Yes, Netanyahu sometimes comes off as arrogant, overbearing, obnoxious, and other harsh adjectives. Perhaps. OK, so he’s not Ghandhi. But, then again, Ghandhi counseled the Jews of Europe to commit mass suicide, so as to rouse the conscience of the world.

No thanks, Mahatma.

Finally, Netanyahu pushes American Jewry’s most sensitive historical button.

It’s about dual loyalty.

In 1950, Prime Minister David Ben Gurion got into a public debate with Jacob Blaustein, the president of the American Jewish Committee, one of American Jewry’s premier defense organizations.

Blaustein was concerned. Would the new State of Israel require that all Diaspora Jews make aliyah (immigrate to Israel)?
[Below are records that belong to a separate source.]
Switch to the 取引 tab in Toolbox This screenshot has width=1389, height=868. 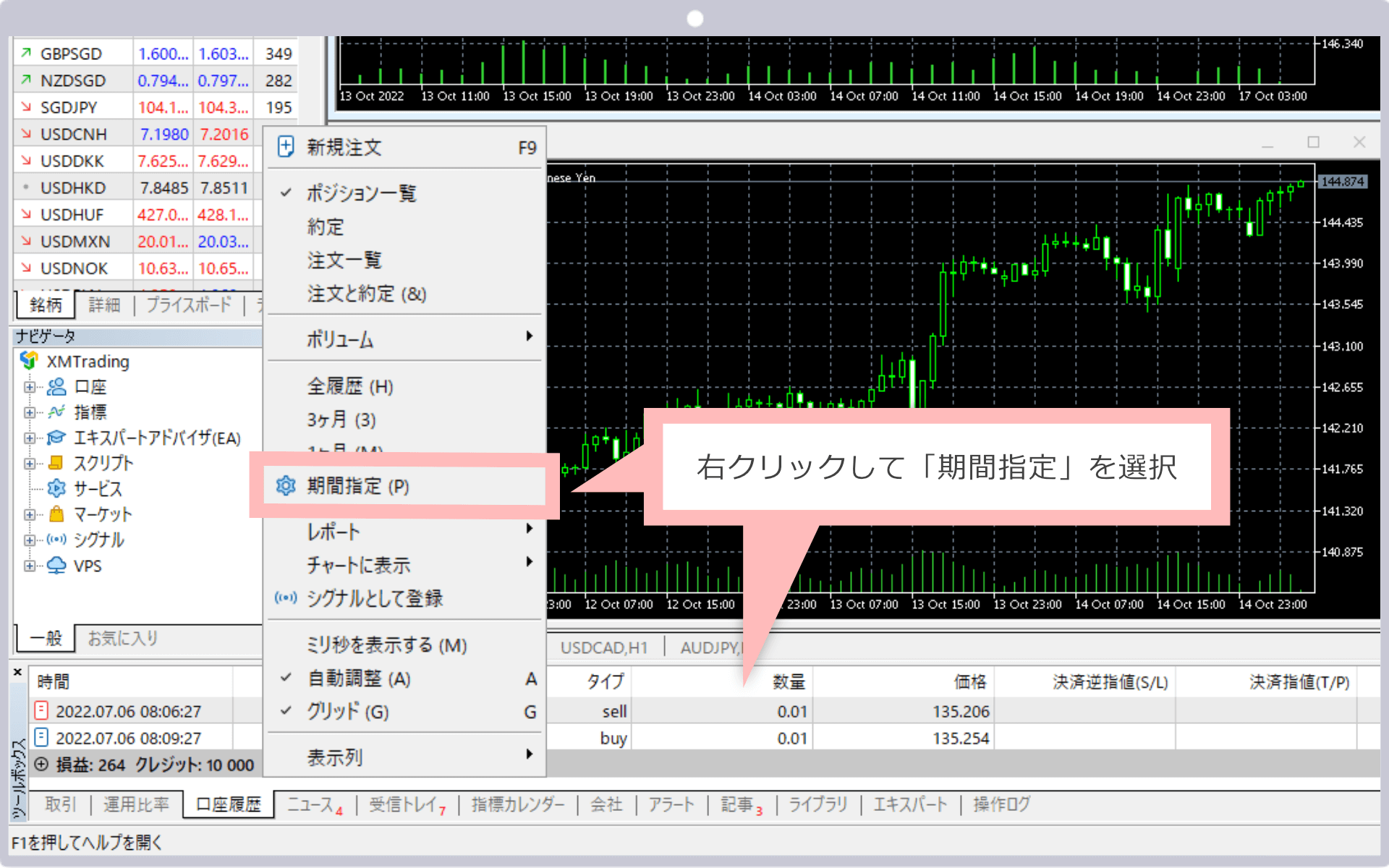tap(60, 804)
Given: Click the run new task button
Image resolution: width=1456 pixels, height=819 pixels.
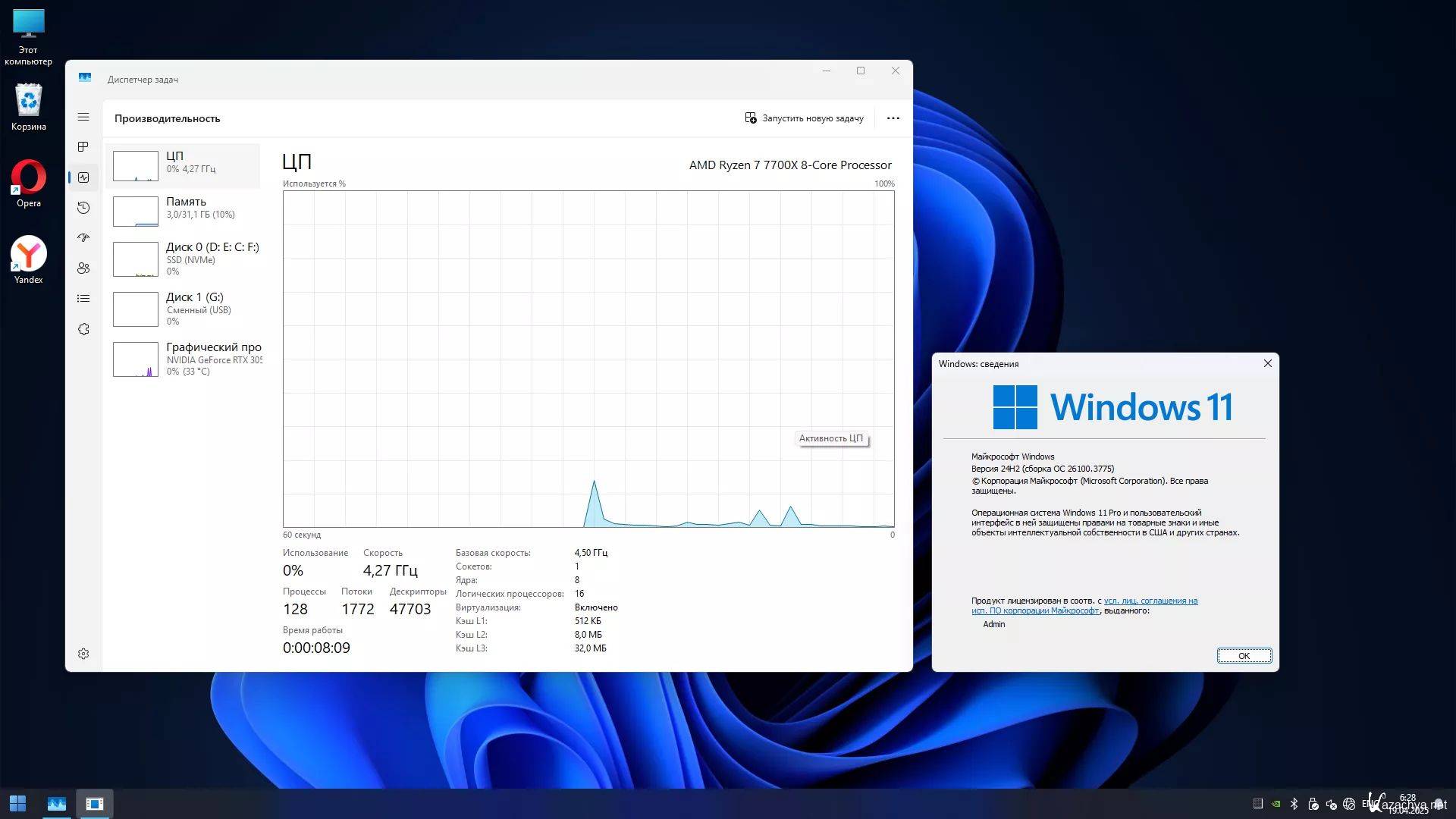Looking at the screenshot, I should tap(804, 118).
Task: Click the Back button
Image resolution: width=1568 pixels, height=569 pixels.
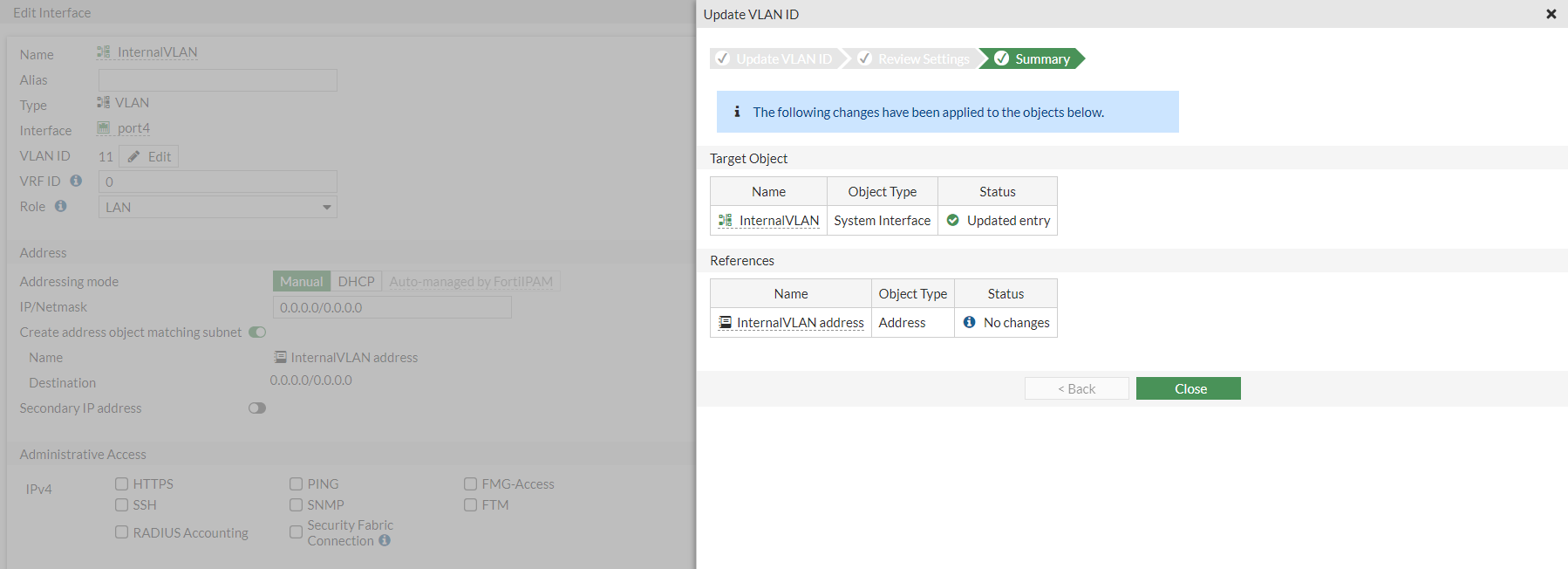Action: [1076, 388]
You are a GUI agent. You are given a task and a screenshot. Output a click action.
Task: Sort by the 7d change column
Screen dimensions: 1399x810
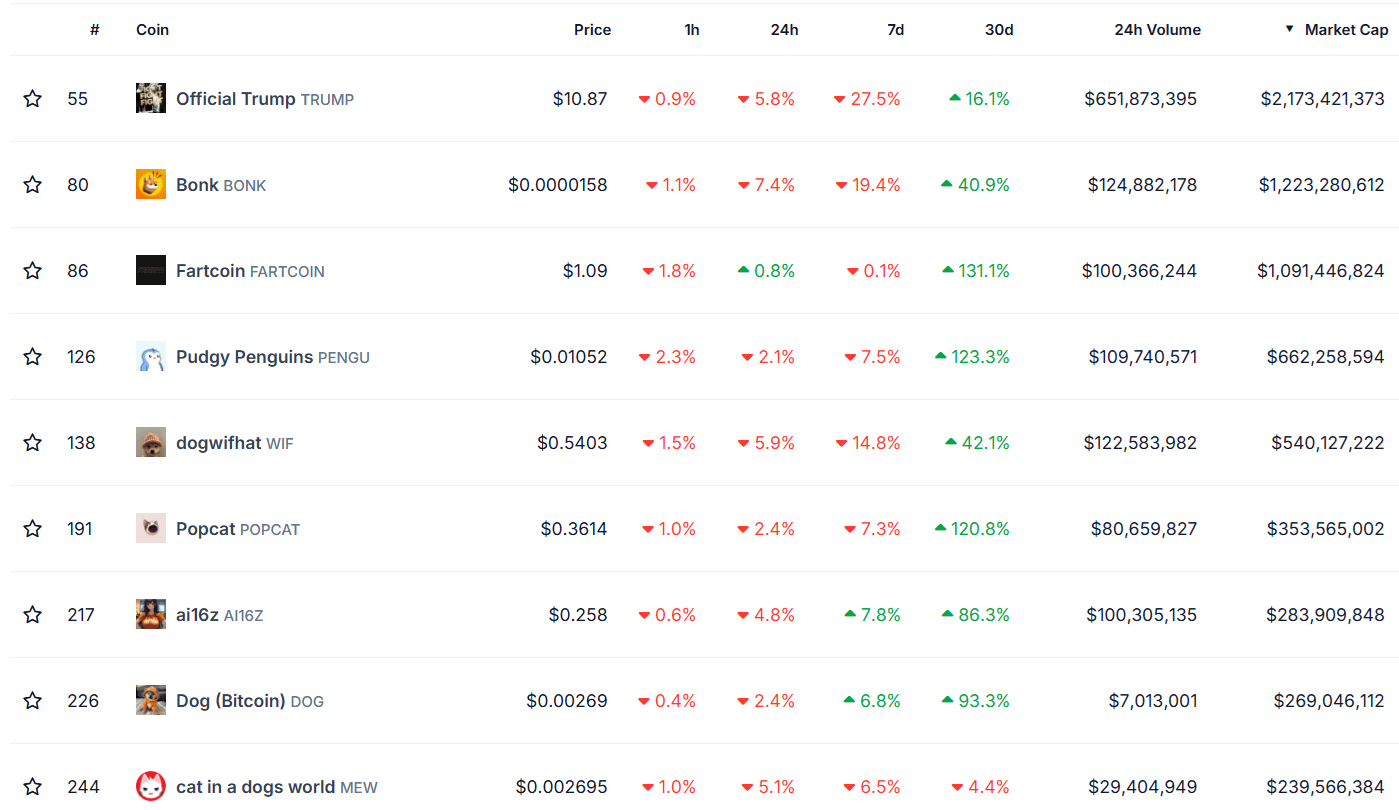pos(895,30)
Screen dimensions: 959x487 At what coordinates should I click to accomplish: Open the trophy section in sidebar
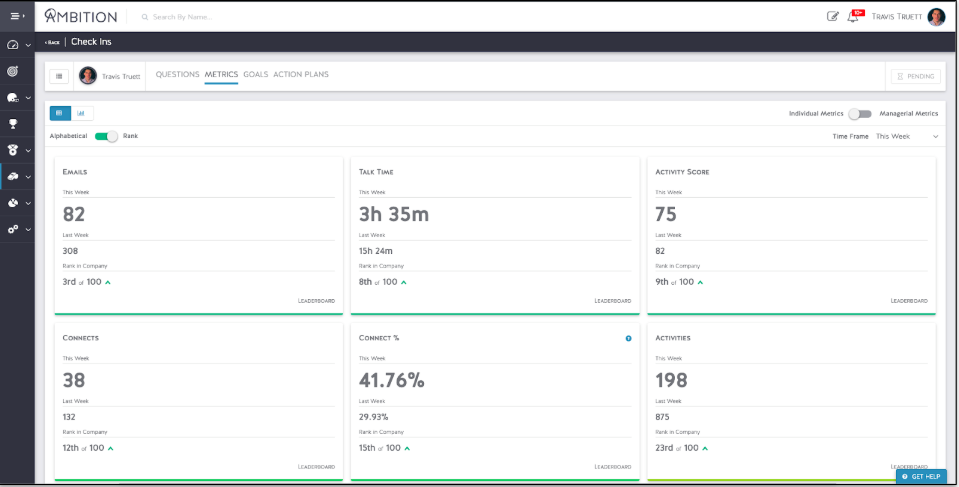click(13, 124)
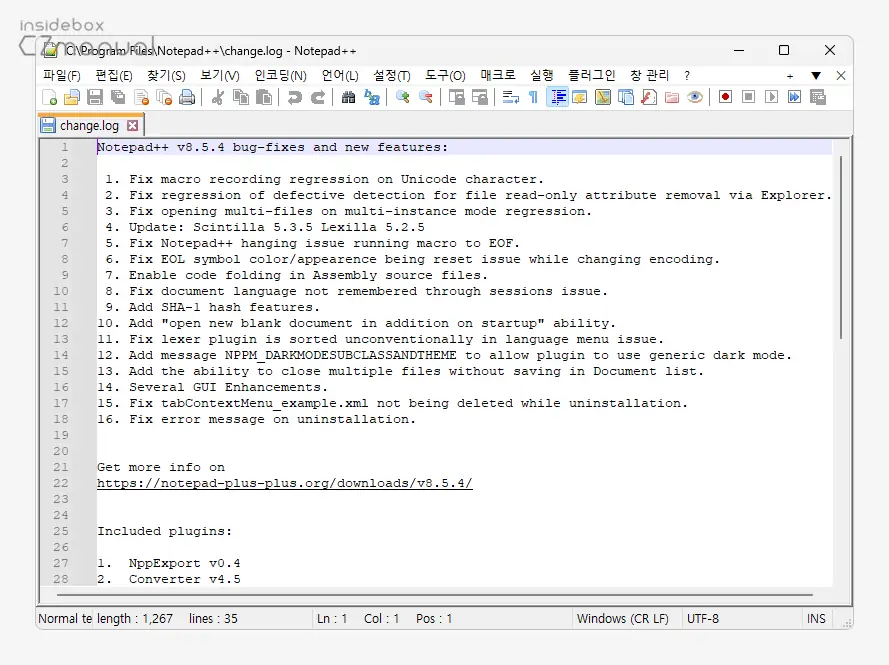Open the 플러그인 menu
This screenshot has width=889, height=665.
tap(591, 75)

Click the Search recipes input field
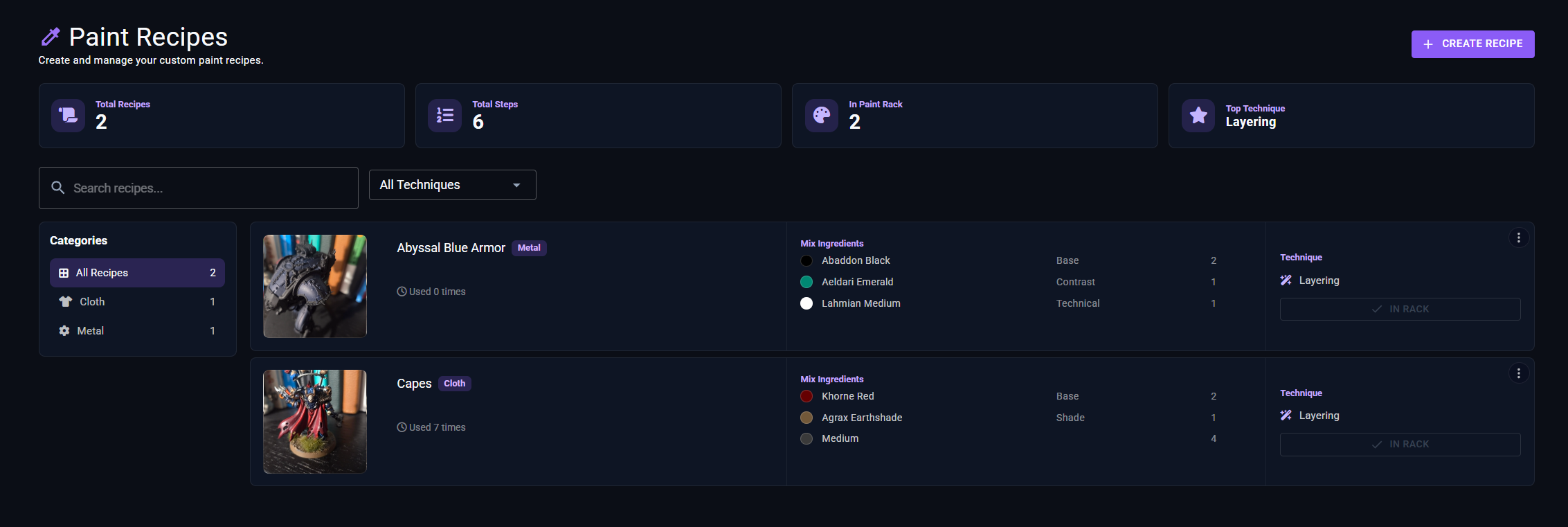point(199,188)
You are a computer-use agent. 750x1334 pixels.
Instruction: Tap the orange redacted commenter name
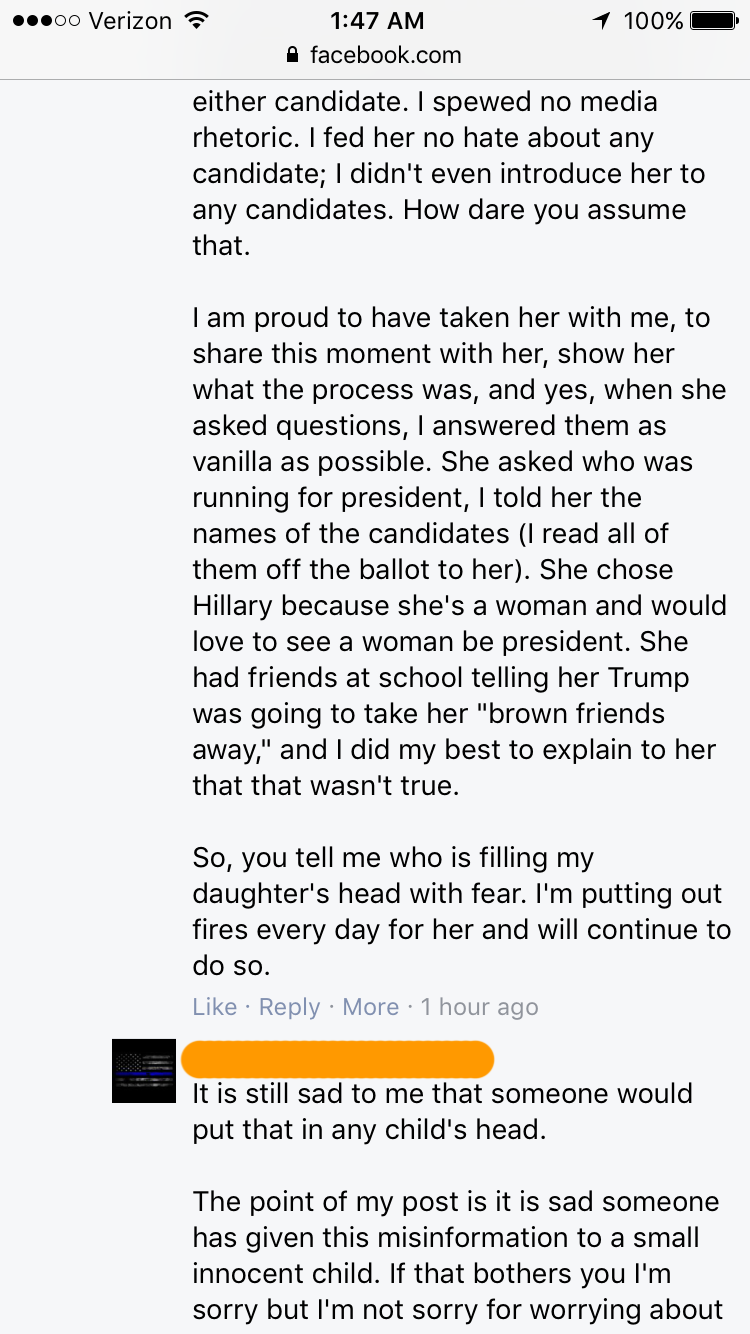click(x=338, y=1059)
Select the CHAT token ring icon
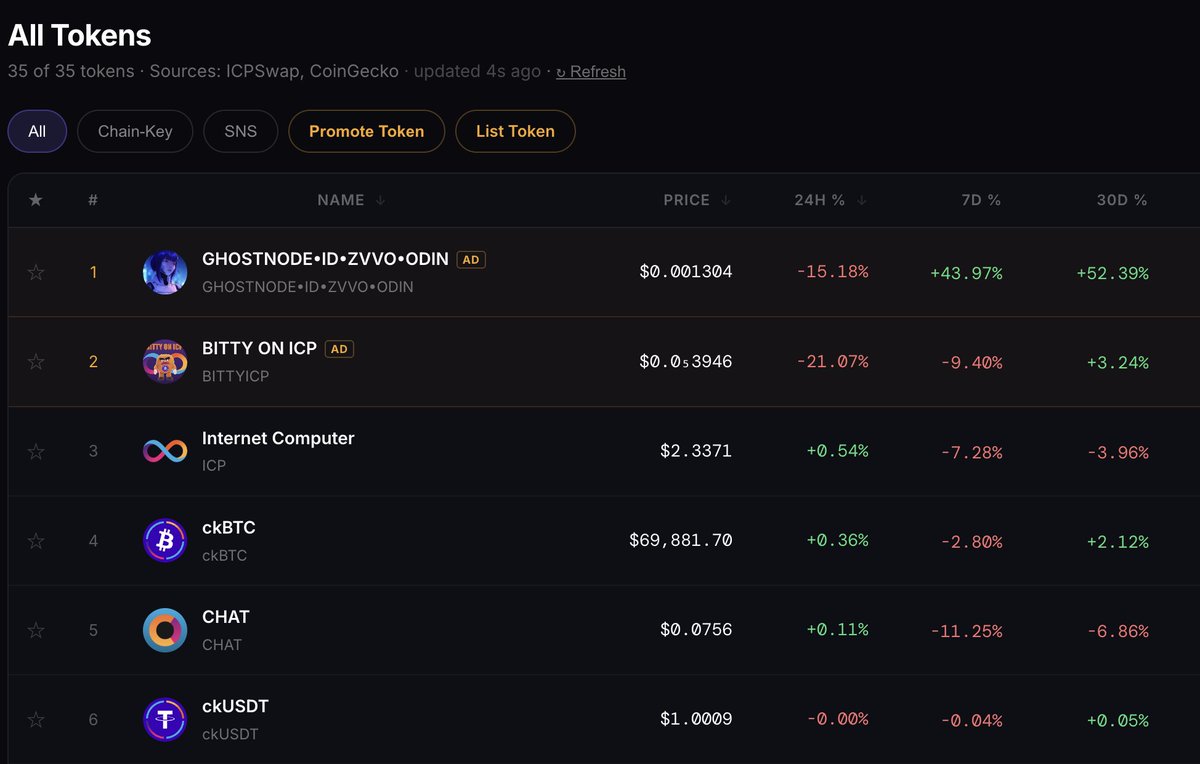Screen dimensions: 1200x764 pyautogui.click(x=165, y=630)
Because if that were to happen, this would lead to accusations of dual loyalty.

And that charge is a big “uh-oh.” Pharaoh was the first to raise it: “In the event of war they may join with our enemies…and rise up from the land.” (Exodus 1:10) Haman, the arch-villain of the holiday of Purim, said: “There is a certain people…whose laws are different from those of any other people.” (Esther 3:7) In the early 1800s, Napoleon raised it with French Jewish leaders: “Do the Jews born in France, and treated by the law as French citizens, acknowledge France as their country?”

Not to worry, Ben Gurion told Blaustein. Yes, aliyah is desirable, but that’s for the individual Jew to decide. Ben Gurion affirmed that American Jews have only one political loyalty – to the United States. He made it clear: the State of Israel speaks only on behalf of its own citizens, and does not presume to speak for Jews who are citizens of any other country.

As the Spanish Jewish poet Yehuda Halevi put it: “I am in the West, and my heart is in the East.”


American Jewish political loyalty is above reproach.

But the American Jewish heart is a dual-chamber heart — divided between United States foreign policy, and the deepest fears of the Jewish people.

That’s why Benjamin Netanyahu makes us crazy. He reminds us of the struggles that go along with being a Jew in the modern world – torn in several different directions, forced to struggle with deep issues of identity.

Which, by the way, is what Israel means – Yisrael – a people that struggles.